EDUCATION: More than job-training

Teaching Basic Composition in College

In an article making the viral rounds, college instructor John Maguire explains how he figured out “the way to turn poor writers into good ones.”

Maguire begins his article with a sample of badly written college freshman writing that contains “thirteen errors in fourteen sentences.”

The student’s passage is riddled with errors of subject-verb agreement, spelling and punctuation. Capitalization is random and sentence fragments proliferate. Maguire declares that after spending hours correcting such errors in freshman papers, he had “an epiphany.” Here it is:

These kids don’t know what a good sentence is. They attempt to write papers with bizarre strings of words that are not sentences, and they don’t know what the problem is. Their high school teachers let them write fragments, and now they think of a fragment as a kind of sentence. They have been trained to accept fragments, and I can’t get them untrained. Papers cannot be made from terrible sentences.

Maguire goes on to describe the way in which he taught these high school graduates how to write coherent sentences at last.

Call me a curmudgeon, but I cannot share in the enthusiastic feelings this article seems to have stirred in many readers. Having to teach college freshmen how to write complete sentences strikes me as bizarre.

Why were students who could not write complete sentences in his class to begin with? Don’t colleges have entrance exams?

Why were these students permitted to graduate from high school? For that matter, why had they been allowed to pass from eighth to ninth grade without having mastered such basic matters?

Their high school teachers let them write fragments, and now they think of a fragment as a kind of sentence.

Are college freshmen really such terrible writers because their high school teachers “let them” get away with it?

The colleges that are so fond of blaming high school teachers for the miserable state of freshman writing are the same colleges that are turning out teachers who are inadequately prepared to model or teach standard English.

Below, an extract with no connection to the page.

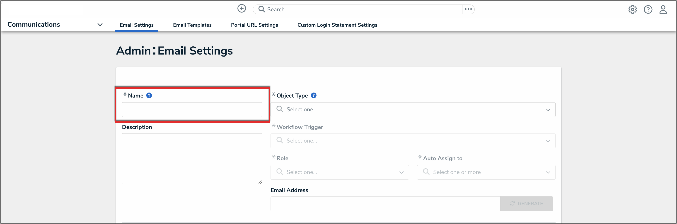Open the Auto Assign to dropdown

[486, 172]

Elementary teachers who have never had a course in true phonics or the history of English are taught that “learning to read is as natural as learning to speak.” On the basis of that false analogy they are trained in a “intuitive” method of reading instruction that elevates guessing above information acquisition.

High school teachers are trained to value “individuality,” and “multiculturalism” above accuracy and the English literary canon. Not surprisingly, they hesitate to insist on such elitist notions as correct spelling or standard pronunciation and usage.

And it’s not just the education majors. Professional journalists with college degrees make hash of pronouns and verbs in their reporting. Television scriptwriters create dialogue riddled with grammatical errors for college professors, D.A.s and math geniuses.

As long as colleges admit unprepared high school students at one end, and award diplomas to English-challenged graduates at the other, freshman writing is not going to improve.

“Educational Malpractice K-3”

“Teaching College Students to Write”

2 Responses

  1. Please excuse the typo in my comment. I meant to say:

    “It’s reasonable to object that these students should never have been admitted….”

  2. Allow me to respond to your critique.

    I think my article is “making the viral rounds” because it nails an important truth that is rarely talked about–that a significant percentage of students in a freshman comp class (maybe 25%) cannot write complete sentences, and cannot correct their own fragments and run-ons.

    It’s reasonable to object that she students should never have been admitted to college–but the last I checked, time does not run backward. Any writing teacher has to deal with the students who show up in the class. No writing teacher can go to the administration and say, “I’m firing you all because you are admitting incompetent writers.” I wish we could. We all wish we could.

    And it is also true, really true, that incompetent writers have been made that way by their barely competent high school teachers.

    It’s basic teaching and basic common sense that a young person produces behavior that is reinforced. When teachers give As and Bs to high school writing riddled with fragments, these students come to believe they know how to write. And that really, really happens. I face students who cannot tell a fragment from a real sentence, and they explain, “But I got good grades in high school–I never flunked.” Their inability is this entrenched: were I to tell them, “You have ten fragments in this paper that must be fixed” they would say, “I can’t tell where they are.”

    The wide variation in high school training can be seen in the fact that students from poor inner city high schools (for example, Lawrence, Mass.) attempt to write with incompetent sentences in a way that students from well-off suburban towns (Westford, Mass.) do not.

    I appreciate link and welcome debate on this important topic.